1. Lorsqu'interrogé s'il était Roi, pressé de répondre [car autrement il ne parlait point], il répondit, qu'il l'était, mais que son Royaume n'était pas de ce monde ; c'est-à-dire, qu'il le tenait d’ailleurs, et que son titre venait de plus haut que la terre. Il ne dit point que sa Royauté ne s'étendit pas sur ce monde, mais qu'il ne l'avait pas reçue de ce monde. Non est hinc.
2. Lorsqu'interrogé de nouveau s'il était Roi, après avoir répondu que oui, il prit de là occasion de faire connaître la fin de son Incarnation, et dit qu'il était venu dans le monde pour rendre témoignage à la vérité, et que c'était la fonction de sa Royauté sur la terre : Voulant par-là instruire son Juge, qui ayant l'autorité en main, n'osait se déclarer pour la vérité, en défendant l'innocence reconnue. Les termes dont il se sert sont fort énergiques, et renferment un grand sens : C'est pour rendre témoignage à la vérité, que je suis né et venu au monde. Comme s'il disait, que sa naissance éternelle en Dieu aussi bien que sa naissance temporelle dans le monde, tendent à manifester la vérité ; qu'en naissant par voie d'entendement dans l'éternité, il est la vérité produite et manifestée en Dieu ; et qu'il est né dans le temps, pour faire connaître aux hommes la première vérité, dont il est le principal témoin. Il finit cette belle instruction, en ajoutant que quiconque est pour la vérité, écoute sa voix.
3. Lorsque Pilate, pour engager Jésus à répondre, lui eut dit ces paroles : Vous ne me dites mot ? Ne savez-vous pas que j'ai le pouvoir de vous faire crucifier, et que j'ai aussi le pouvoir de vous relâcher ? Jésus lui répartit : Vous ne pourriez rien contre moi, s'il ne vous avait été donné d'en-haut. Ce Juge se glorifiait vainement de son pouvoir : Jésus mortifie son orgueil, en lui apprenant que le pouvoir qu'il avait de le faire mourir, venait d'une Puissance supérieure : et par-là même il l'instruit en quelque manière du dessein du Père Éternel sur la vie de son Fils ; et si ce Juge politique ne s'était pas aveuglé
lui-même, il aurait pu comprendre que cette Puissance supérieure, de laquelle il tenait son pouvoir, résidait dans celui qui lui parlait, et qui avait dit dans une autre occasion : Il est en mon pouvoir de donner ma vie, et il est en mon pouvoir de la reprendre.

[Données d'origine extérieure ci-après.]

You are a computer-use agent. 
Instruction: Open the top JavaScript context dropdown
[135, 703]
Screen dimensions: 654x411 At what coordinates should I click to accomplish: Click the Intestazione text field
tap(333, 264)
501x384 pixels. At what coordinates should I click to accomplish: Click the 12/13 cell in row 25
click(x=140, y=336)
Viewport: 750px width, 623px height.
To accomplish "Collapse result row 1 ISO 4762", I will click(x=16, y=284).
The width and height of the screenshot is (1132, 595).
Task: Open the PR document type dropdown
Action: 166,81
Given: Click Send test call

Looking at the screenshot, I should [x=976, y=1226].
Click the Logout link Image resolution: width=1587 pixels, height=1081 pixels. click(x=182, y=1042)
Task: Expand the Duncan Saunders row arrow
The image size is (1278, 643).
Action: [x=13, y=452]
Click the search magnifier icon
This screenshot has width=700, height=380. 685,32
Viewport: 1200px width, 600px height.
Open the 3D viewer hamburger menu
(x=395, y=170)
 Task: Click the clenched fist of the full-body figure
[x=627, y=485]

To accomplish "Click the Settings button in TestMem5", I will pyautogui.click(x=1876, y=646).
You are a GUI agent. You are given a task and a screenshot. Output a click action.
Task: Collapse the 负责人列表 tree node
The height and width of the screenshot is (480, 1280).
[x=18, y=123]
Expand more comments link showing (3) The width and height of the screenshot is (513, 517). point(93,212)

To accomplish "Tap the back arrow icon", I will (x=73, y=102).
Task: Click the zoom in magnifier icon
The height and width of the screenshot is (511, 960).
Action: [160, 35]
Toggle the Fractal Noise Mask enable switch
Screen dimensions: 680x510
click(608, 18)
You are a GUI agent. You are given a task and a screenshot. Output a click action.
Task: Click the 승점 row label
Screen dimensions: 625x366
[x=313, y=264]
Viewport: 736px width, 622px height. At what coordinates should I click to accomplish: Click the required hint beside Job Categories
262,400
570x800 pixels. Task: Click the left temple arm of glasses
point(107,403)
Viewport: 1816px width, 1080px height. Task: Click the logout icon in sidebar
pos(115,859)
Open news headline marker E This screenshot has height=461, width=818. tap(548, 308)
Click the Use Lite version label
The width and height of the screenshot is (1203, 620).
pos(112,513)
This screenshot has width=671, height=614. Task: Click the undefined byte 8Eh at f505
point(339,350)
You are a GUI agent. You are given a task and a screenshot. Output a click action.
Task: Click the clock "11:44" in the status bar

Pilate était étrangement surpris ; il ne savait que penser du silence de Jésus-Christ ; et ses paroles lui donnaient encore plus à penser que son silence : l'un et l’autre jetaient le trouble dans sa conscience ; et au milieu de ces divers mouvements dont il était agité, il ne savait quel parti prendre. Mais son penchant à la complaisance, et ses vues politiques étouffaient les impressions salutaires que les paroles de Jésus-Christ faisaient sur son âme, et le déterminèrent enfin à livrer par un crime énorme, et par une indigne lâcheté, le plus innocent des hommes, à la discrétion de ses ennemis.
La dernière partie de la Passion comprend tout ce qui se passa depuis la condamnation de Jésus, jusqu'à sa sépulture ; et on y voit ce Dieu Homme, 1. Accablé de fatigue dans le chemin qu'il fit depuis Jérusalem jusqu'au lieu de son supplice. 2. Abîmé dans les douleurs sur le Calvaire. 3. Commençant à être glorifié par les choses extraordinaires qui arrivèrent après sa mort. Dans le chemin que fit Jésus-Christ, pour aller jusqu'au Calvaire, il faut considérer la peine excessive qu'il eut à porter sa Croix ; elle fut si grande cette peine, qu'il fallut obliger quelqu'un à la partager avec lui. Il faut faire attention aux différents sentiments que ce spectacle produisit dans ceux qui en furent témoins ; les uns s'en réjouissaient, et les autres s'en affligeaient. Enfin, il faut pénétrer le sens des paroles que dit le Sauveur pendant ce pénible voyage ; elles marquent une grande fermeté d'esprit, et elles sont comme autant de foudres que lance le Fils de Dieu contre les auteurs de sa mort.
Entendant les cris et les pleurs d'une foule de peuple et de femmes qui le suivaient, il se tourna vers elles, et leur dit : Ne me pleurez point, mais pleurez-vous vous-mêmes, et vos enfants ; parce que voilà le temps qui vient auquel les femmes stériles seront estimées heureuses : c'est alors qu'on dira aux montagnes : Tombez sur nous ; car si on fait cela au bois vert, que ne fera-t-on point au bois sec ? Ces paroles n'ont besoin que d'être pesées, pour faire une grande impression. Il n'y a plus qu'à remarquer que le Fils de Dieu, durant tout le cours de sa Passion, a menacé trois fois les hommes de son dernier Jugement, et que par trois fois il les à fait passer, de la vue de son état méprisable et ignominieux, a la considération, de son Avènement redoutable, et plein de majesté.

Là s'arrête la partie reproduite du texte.